▽

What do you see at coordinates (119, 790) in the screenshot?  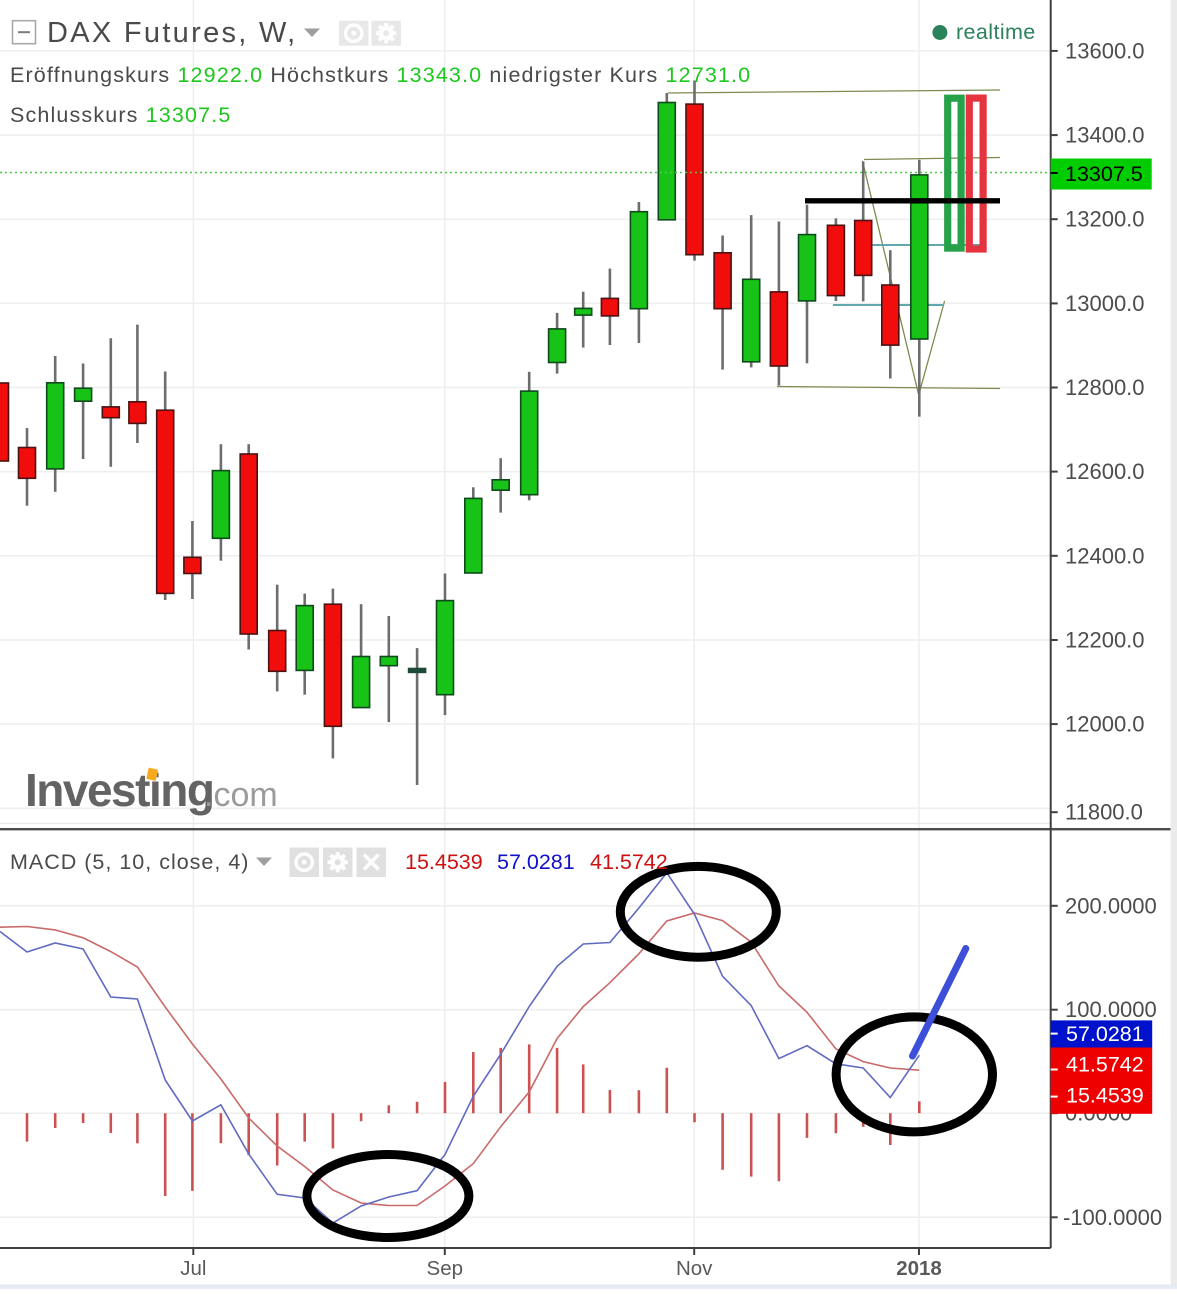 I see `svg-text: Investing` at bounding box center [119, 790].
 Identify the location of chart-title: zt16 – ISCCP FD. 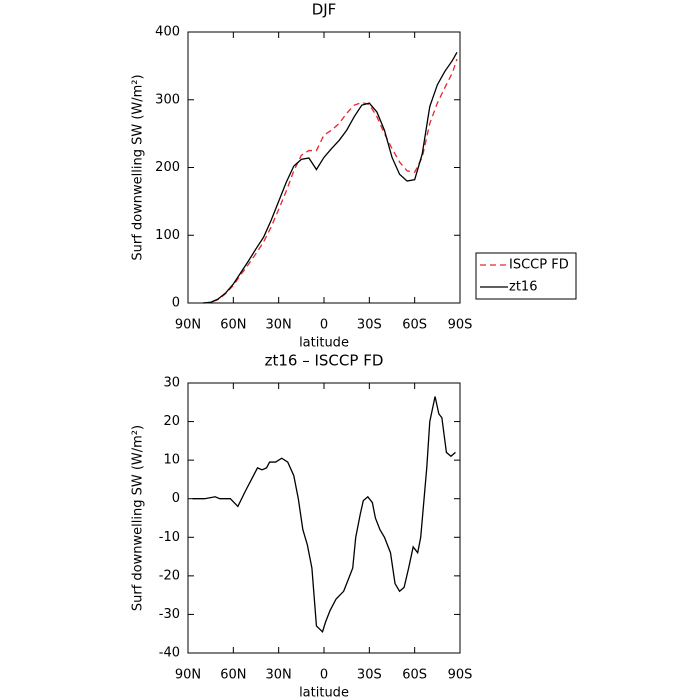
(324, 361).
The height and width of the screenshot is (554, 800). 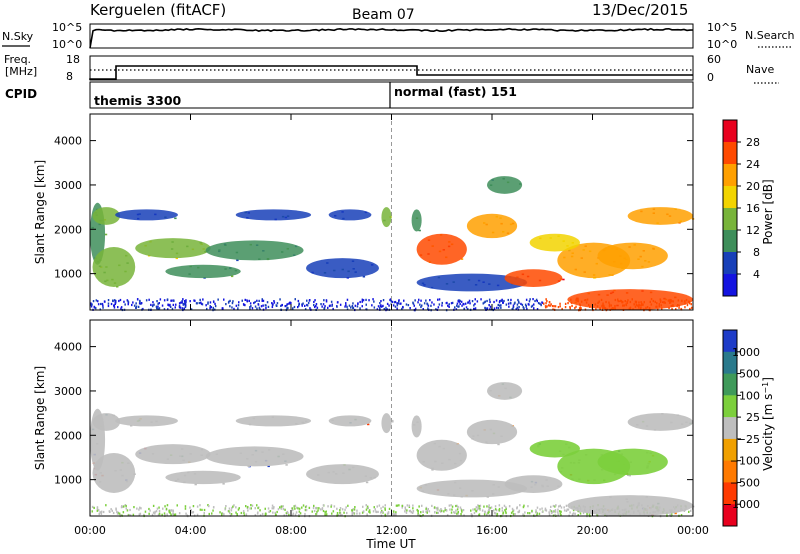 I want to click on station-title: Kerguelen (fitACF), so click(x=158, y=10).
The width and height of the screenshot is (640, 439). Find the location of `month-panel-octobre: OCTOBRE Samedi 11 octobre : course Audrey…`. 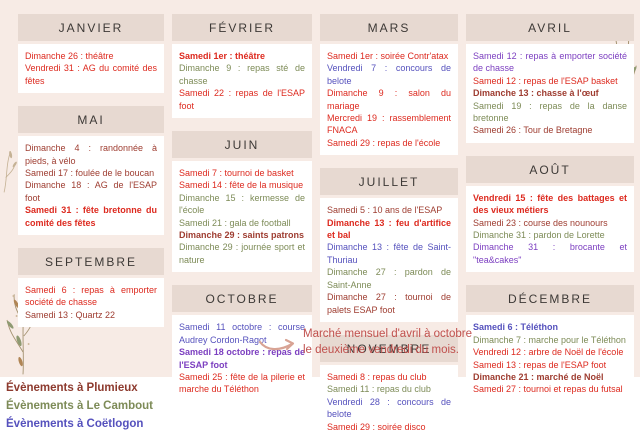

month-panel-octobre: OCTOBRE Samedi 11 octobre : course Audrey… is located at coordinates (242, 344).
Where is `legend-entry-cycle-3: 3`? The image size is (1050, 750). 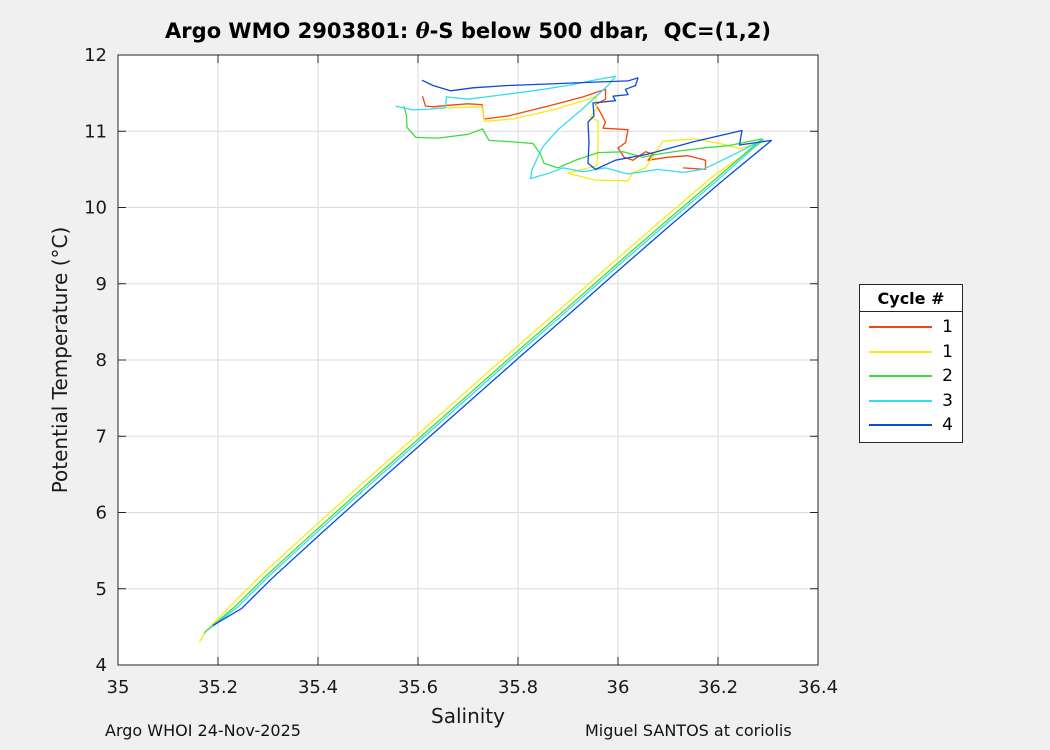 legend-entry-cycle-3: 3 is located at coordinates (911, 402).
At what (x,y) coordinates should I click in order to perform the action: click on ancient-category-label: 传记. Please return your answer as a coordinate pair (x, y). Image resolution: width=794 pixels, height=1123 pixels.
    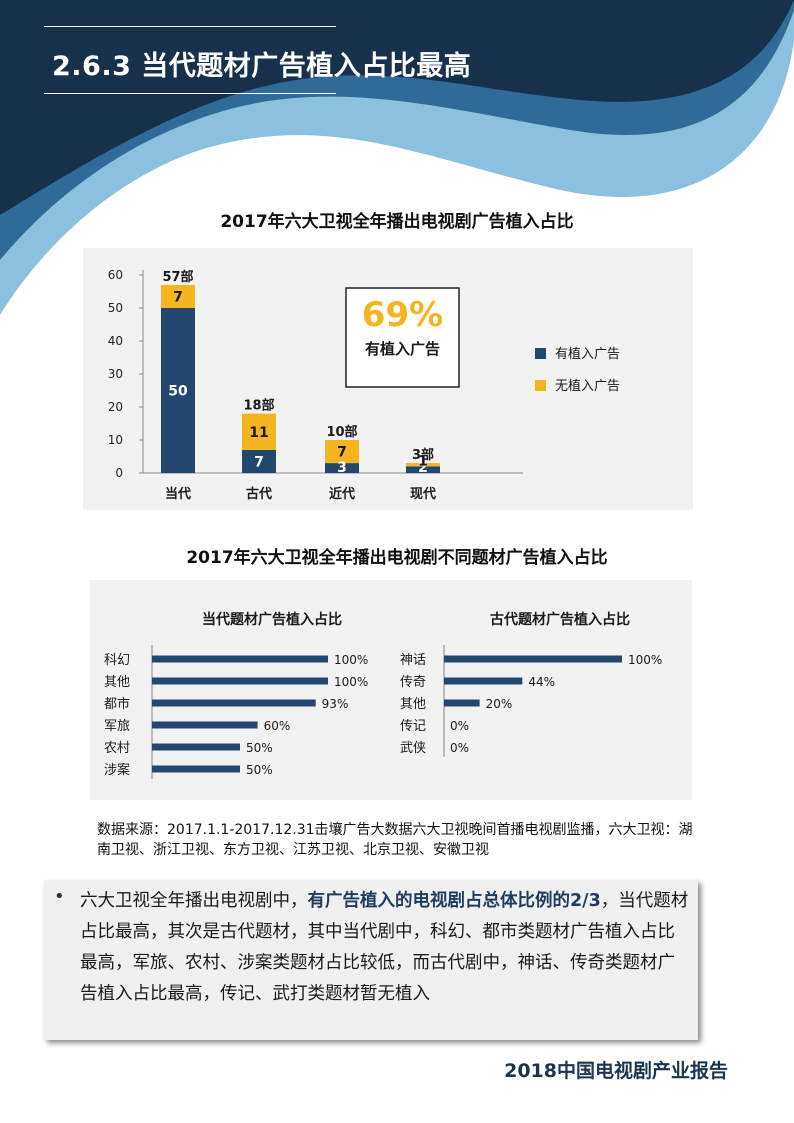
    Looking at the image, I should click on (413, 726).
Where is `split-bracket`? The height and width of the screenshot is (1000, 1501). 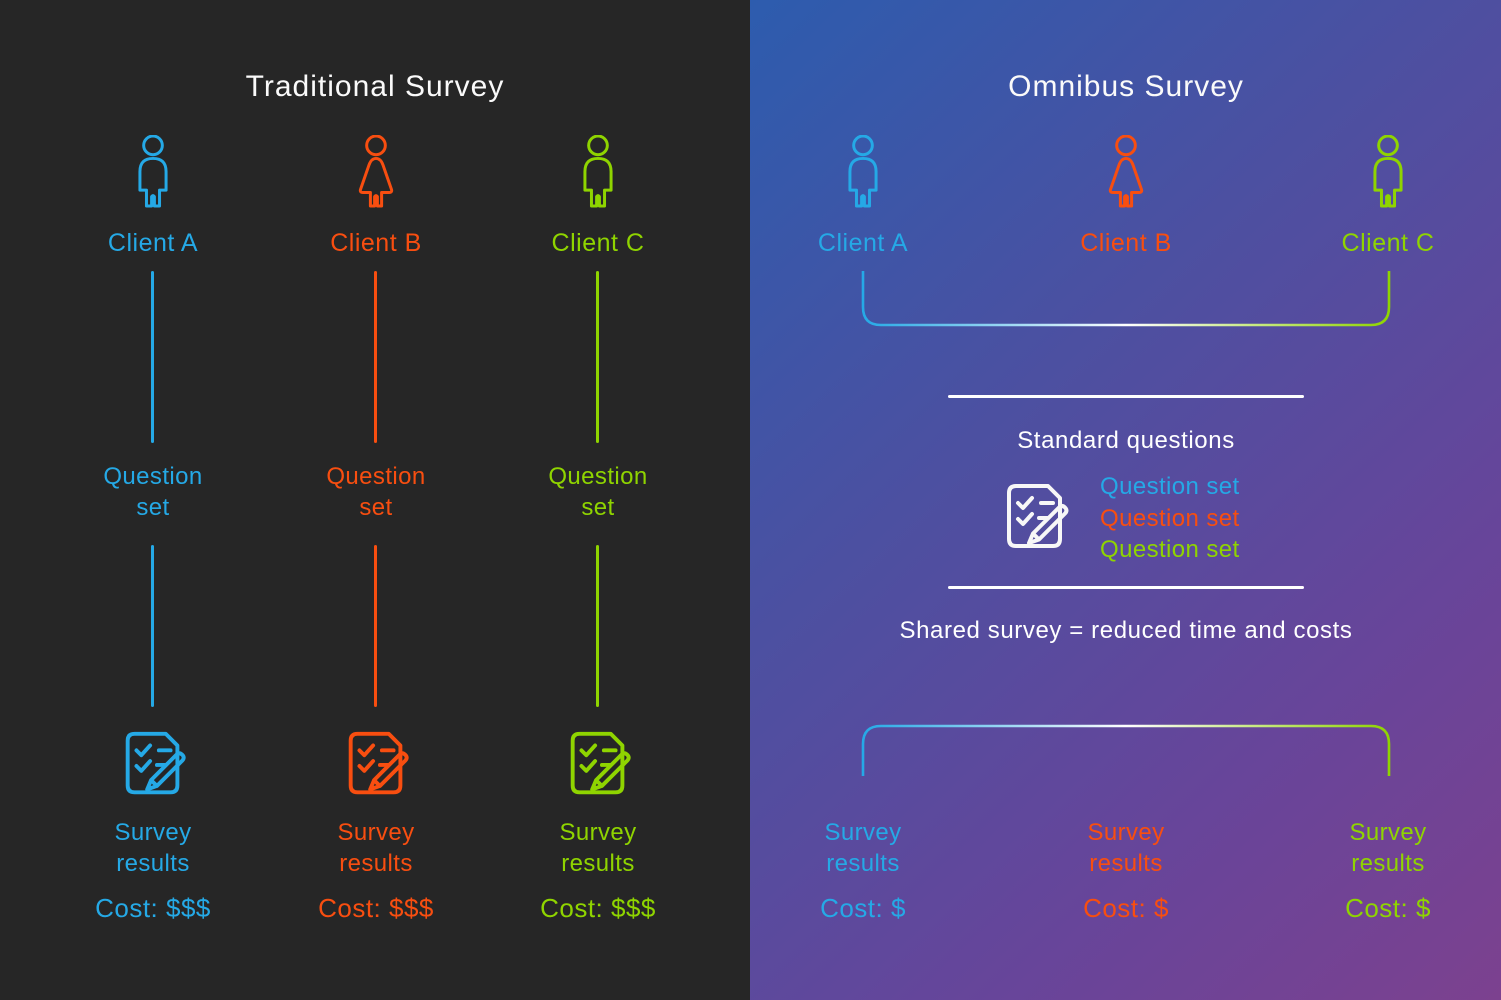
split-bracket is located at coordinates (1126, 750).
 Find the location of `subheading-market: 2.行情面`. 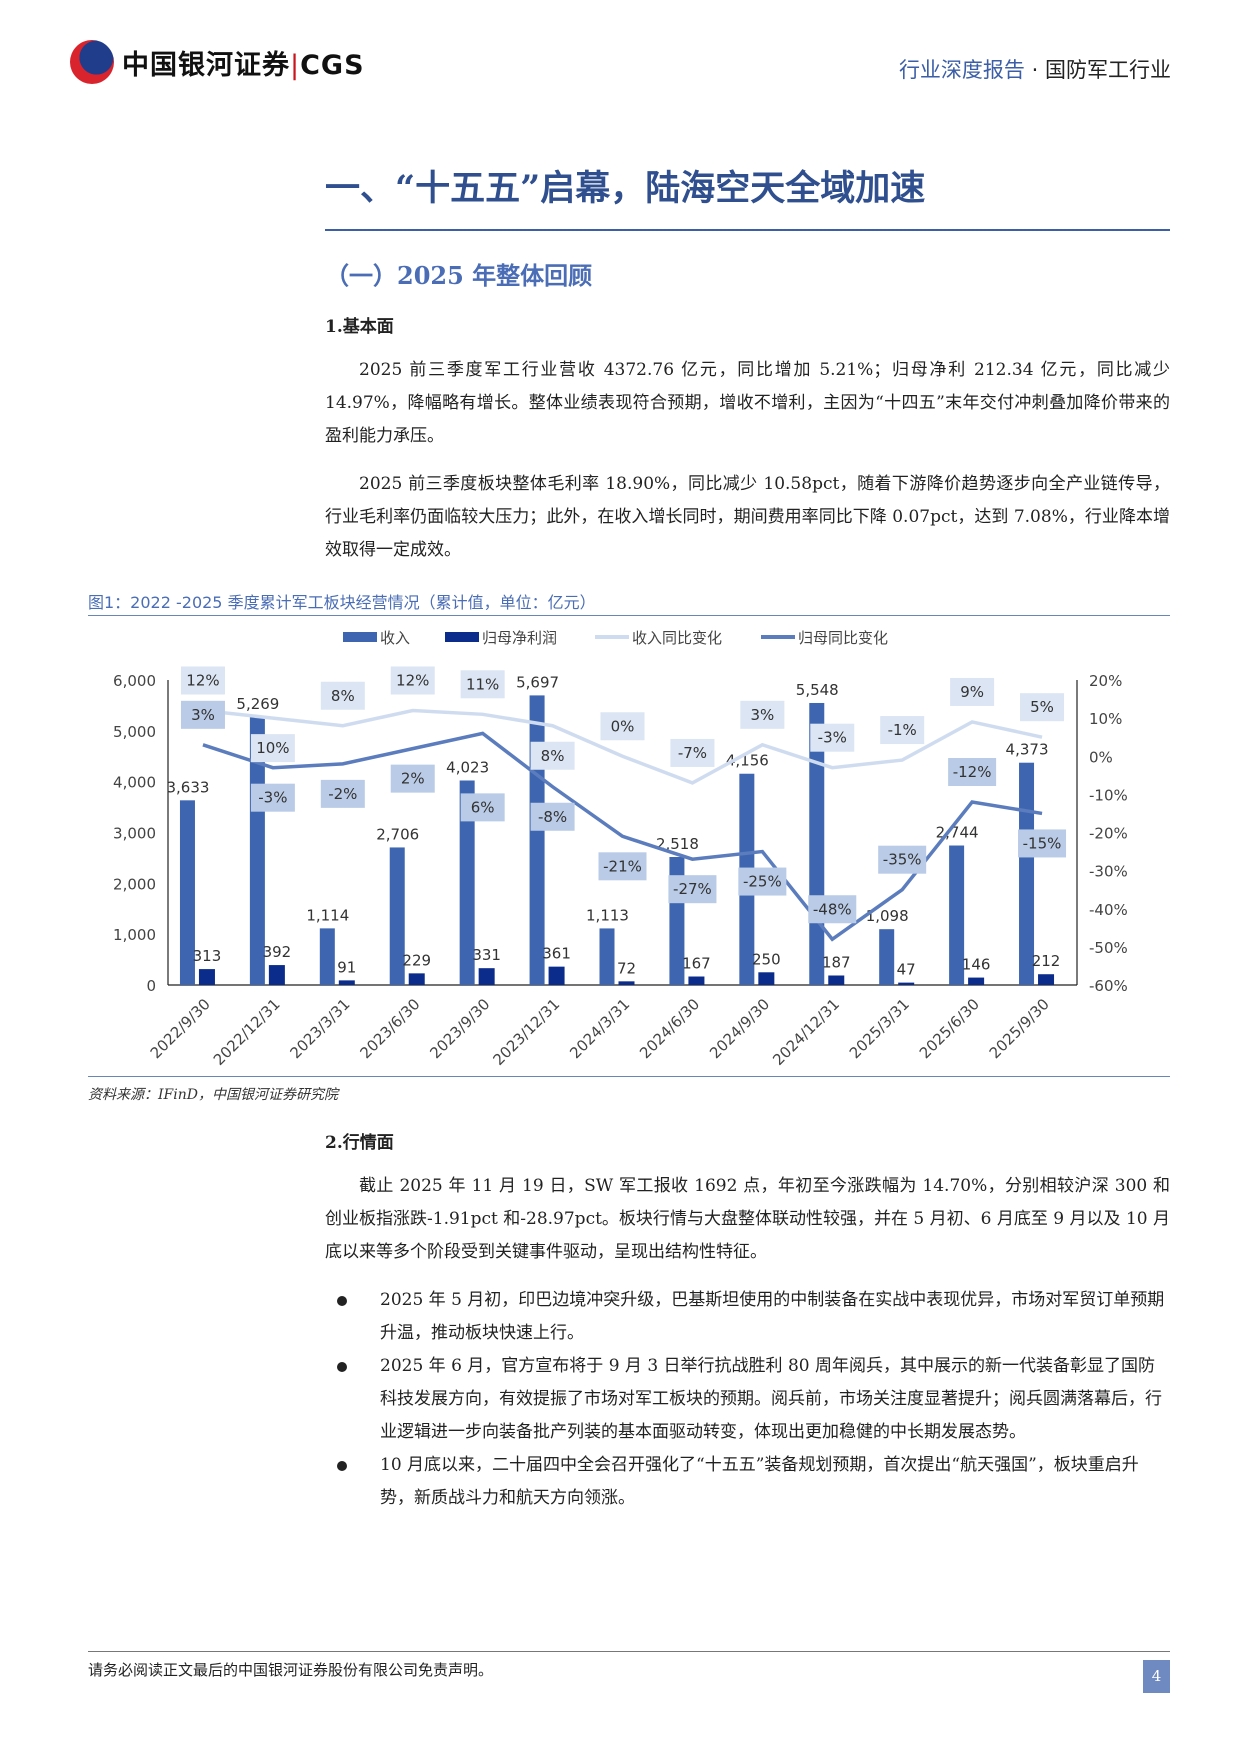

△

**Problem**
In the records above, reproduce the lines between the one holding "The width and" and the one holding "coordinates (242, 344).", inclusive, switching "screenshot" to "image" and keeping everything else the same. Omit the pictures from your answer.

**The completed task**
The width and height of the image is (640, 439). Find the location of `month-panel-octobre: OCTOBRE Samedi 11 octobre : course Audrey…`. 

month-panel-octobre: OCTOBRE Samedi 11 octobre : course Audrey… is located at coordinates (242, 344).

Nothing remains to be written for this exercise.